PROBLEM STATEMENT :: Only an exact copy of the records below will serve as the answer.

___ RECORDS TO PROCESS ___

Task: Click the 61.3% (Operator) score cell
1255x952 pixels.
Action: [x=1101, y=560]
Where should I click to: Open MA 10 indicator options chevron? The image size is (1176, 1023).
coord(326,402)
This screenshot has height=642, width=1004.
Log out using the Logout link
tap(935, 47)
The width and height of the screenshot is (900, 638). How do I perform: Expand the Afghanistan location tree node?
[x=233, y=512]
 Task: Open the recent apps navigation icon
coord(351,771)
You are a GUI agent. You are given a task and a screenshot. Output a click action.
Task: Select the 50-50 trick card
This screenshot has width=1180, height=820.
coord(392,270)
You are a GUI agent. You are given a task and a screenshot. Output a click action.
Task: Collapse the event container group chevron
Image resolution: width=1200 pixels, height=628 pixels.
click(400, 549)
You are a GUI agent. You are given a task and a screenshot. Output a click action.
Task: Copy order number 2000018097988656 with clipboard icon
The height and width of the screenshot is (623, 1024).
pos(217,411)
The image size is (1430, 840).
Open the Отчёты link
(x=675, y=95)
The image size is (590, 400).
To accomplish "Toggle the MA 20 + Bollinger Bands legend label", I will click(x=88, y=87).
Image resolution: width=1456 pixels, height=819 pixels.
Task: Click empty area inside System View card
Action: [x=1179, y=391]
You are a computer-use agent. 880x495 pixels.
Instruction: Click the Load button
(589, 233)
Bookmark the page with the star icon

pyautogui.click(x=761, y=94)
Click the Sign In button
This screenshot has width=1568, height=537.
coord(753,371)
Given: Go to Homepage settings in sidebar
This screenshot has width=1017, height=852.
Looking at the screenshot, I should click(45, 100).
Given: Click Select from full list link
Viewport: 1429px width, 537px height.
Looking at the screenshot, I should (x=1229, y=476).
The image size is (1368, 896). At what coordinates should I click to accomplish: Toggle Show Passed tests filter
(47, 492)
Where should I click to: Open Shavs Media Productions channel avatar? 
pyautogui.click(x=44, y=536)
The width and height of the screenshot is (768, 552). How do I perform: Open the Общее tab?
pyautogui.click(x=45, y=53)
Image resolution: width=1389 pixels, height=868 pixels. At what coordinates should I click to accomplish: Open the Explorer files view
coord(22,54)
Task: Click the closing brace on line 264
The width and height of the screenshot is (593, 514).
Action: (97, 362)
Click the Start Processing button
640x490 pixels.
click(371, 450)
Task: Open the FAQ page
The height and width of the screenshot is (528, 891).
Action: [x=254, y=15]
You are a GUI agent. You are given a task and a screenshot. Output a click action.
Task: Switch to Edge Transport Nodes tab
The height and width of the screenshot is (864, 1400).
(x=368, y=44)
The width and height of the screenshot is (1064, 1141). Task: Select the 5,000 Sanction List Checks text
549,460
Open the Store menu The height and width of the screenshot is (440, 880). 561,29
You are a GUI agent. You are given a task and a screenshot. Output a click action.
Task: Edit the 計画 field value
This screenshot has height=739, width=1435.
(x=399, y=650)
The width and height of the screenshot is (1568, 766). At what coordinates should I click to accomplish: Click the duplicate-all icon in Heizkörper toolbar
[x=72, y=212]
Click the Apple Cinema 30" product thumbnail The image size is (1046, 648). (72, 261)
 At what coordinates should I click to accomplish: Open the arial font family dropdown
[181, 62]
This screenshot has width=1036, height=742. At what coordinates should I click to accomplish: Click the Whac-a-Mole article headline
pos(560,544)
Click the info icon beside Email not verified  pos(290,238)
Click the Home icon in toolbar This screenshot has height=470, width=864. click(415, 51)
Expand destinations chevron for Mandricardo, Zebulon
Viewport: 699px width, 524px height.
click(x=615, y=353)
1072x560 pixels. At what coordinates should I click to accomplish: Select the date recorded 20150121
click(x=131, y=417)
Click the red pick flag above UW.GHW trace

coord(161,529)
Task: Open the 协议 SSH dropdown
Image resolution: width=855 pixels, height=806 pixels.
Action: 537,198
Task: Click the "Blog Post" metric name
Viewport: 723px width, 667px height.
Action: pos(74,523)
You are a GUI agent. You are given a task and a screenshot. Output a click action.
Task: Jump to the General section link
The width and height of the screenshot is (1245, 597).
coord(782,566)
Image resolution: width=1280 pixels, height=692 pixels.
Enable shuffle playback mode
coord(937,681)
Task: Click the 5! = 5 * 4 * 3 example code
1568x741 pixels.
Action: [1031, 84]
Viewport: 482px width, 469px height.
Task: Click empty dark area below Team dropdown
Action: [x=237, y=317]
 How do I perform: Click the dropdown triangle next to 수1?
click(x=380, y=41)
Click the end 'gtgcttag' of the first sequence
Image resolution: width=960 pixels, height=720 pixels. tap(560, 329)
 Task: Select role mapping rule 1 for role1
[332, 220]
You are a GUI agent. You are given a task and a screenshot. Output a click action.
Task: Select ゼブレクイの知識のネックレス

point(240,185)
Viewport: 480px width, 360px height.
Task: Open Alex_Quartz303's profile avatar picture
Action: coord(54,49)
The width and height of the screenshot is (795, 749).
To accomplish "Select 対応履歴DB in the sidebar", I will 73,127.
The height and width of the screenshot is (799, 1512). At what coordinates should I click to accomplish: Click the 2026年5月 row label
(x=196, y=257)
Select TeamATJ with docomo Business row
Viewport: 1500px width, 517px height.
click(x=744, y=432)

___

OUTPUT OF THE EXERCISE ::
Task: Click the 61.3% (Operator) score cell
1255x952 pixels.
Action: [x=1101, y=560]
Where should I click to: Open MA 10 indicator options chevron? The image size is (1176, 1023).
coord(326,402)
This screenshot has height=642, width=1004.
Log out using the Logout link
tap(935, 47)
The width and height of the screenshot is (900, 638). How do I perform: Expand the Afghanistan location tree node?
[x=233, y=512]
 Task: Open the recent apps navigation icon
coord(351,771)
You are a GUI agent. You are given a task and a screenshot. Output a click action.
Task: Select the 50-50 trick card
This screenshot has width=1180, height=820.
coord(392,270)
You are a GUI agent. You are given a task and a screenshot. Output a click action.
Task: Collapse the event container group chevron
Image resolution: width=1200 pixels, height=628 pixels.
click(400, 549)
You are a GUI agent. You are given a task and a screenshot. Output a click action.
Task: Copy order number 2000018097988656 with clipboard icon
The height and width of the screenshot is (623, 1024).
pos(217,411)
The image size is (1430, 840).
Open the Отчёты link
(x=675, y=95)
The image size is (590, 400).
To accomplish "Toggle the MA 20 + Bollinger Bands legend label", I will click(x=88, y=87).
Image resolution: width=1456 pixels, height=819 pixels.
Task: Click empty area inside System View card
Action: [x=1179, y=391]
You are a computer-use agent. 880x495 pixels.
Instruction: Click the Load button
(589, 233)
Bookmark the page with the star icon

pyautogui.click(x=761, y=94)
Click the Sign In button
This screenshot has width=1568, height=537.
coord(753,371)
Given: Go to Homepage settings in sidebar
This screenshot has width=1017, height=852.
Looking at the screenshot, I should click(45, 100).
Given: Click Select from full list link
Viewport: 1429px width, 537px height.
Looking at the screenshot, I should (x=1229, y=476).
The image size is (1368, 896). At what coordinates should I click to accomplish: Toggle Show Passed tests filter
(47, 492)
Where should I click to: Open Shavs Media Productions channel avatar? 
pyautogui.click(x=44, y=536)
The width and height of the screenshot is (768, 552). How do I perform: Open the Общее tab?
pyautogui.click(x=45, y=53)
Image resolution: width=1389 pixels, height=868 pixels. At what coordinates should I click to accomplish: Open the Explorer files view
coord(22,54)
Task: Click the closing brace on line 264
The width and height of the screenshot is (593, 514).
Action: (97, 362)
Click the Start Processing button
640x490 pixels.
click(371, 450)
Task: Open the FAQ page
The height and width of the screenshot is (528, 891).
Action: [x=254, y=15]
You are a GUI agent. You are given a task and a screenshot. Output a click action.
Task: Switch to Edge Transport Nodes tab
The height and width of the screenshot is (864, 1400).
(x=368, y=44)
The width and height of the screenshot is (1064, 1141). Task: Select the 5,000 Sanction List Checks text
549,460
Open the Store menu The height and width of the screenshot is (440, 880). 561,29
You are a GUI agent. You are given a task and a screenshot. Output a click action.
Task: Edit the 計画 field value
This screenshot has height=739, width=1435.
(x=399, y=650)
The width and height of the screenshot is (1568, 766). At what coordinates should I click to accomplish: Click the duplicate-all icon in Heizkörper toolbar
[x=72, y=212]
Click the Apple Cinema 30" product thumbnail The image size is (1046, 648). (72, 261)
 At what coordinates should I click to accomplish: Open the arial font family dropdown
[181, 62]
This screenshot has width=1036, height=742. At what coordinates should I click to accomplish: Click the Whac-a-Mole article headline
pos(560,544)
Click the info icon beside Email not verified  pos(290,238)
Click the Home icon in toolbar This screenshot has height=470, width=864. click(415, 51)
Expand destinations chevron for Mandricardo, Zebulon
Viewport: 699px width, 524px height.
click(x=615, y=353)
1072x560 pixels. At what coordinates should I click to accomplish: Select the date recorded 20150121
click(x=131, y=417)
Click the red pick flag above UW.GHW trace

coord(161,529)
Task: Open the 协议 SSH dropdown
Image resolution: width=855 pixels, height=806 pixels.
Action: 537,198
Task: Click the "Blog Post" metric name
Viewport: 723px width, 667px height.
Action: pos(74,523)
You are a GUI agent. You are given a task and a screenshot. Output a click action.
Task: Jump to the General section link
The width and height of the screenshot is (1245, 597).
coord(782,566)
Image resolution: width=1280 pixels, height=692 pixels.
Enable shuffle playback mode
coord(937,681)
Task: Click the 5! = 5 * 4 * 3 example code
1568x741 pixels.
Action: [1031, 84]
Viewport: 482px width, 469px height.
Task: Click empty dark area below Team dropdown
Action: [x=237, y=317]
 How do I perform: Click the dropdown triangle next to 수1?
click(x=380, y=41)
Click the end 'gtgcttag' of the first sequence
Image resolution: width=960 pixels, height=720 pixels. tap(560, 329)
 Task: Select role mapping rule 1 for role1
[332, 220]
You are a GUI agent. You are given a task and a screenshot. Output a click action.
Task: Select ゼブレクイの知識のネックレス

point(240,185)
Viewport: 480px width, 360px height.
Task: Open Alex_Quartz303's profile avatar picture
Action: coord(54,49)
The width and height of the screenshot is (795, 749).
To accomplish "Select 対応履歴DB in the sidebar", I will 73,127.
The height and width of the screenshot is (799, 1512). At what coordinates should I click to accomplish: Click the 2026年5月 row label
(x=196, y=257)
Select TeamATJ with docomo Business row
Viewport: 1500px width, 517px height.
click(x=744, y=432)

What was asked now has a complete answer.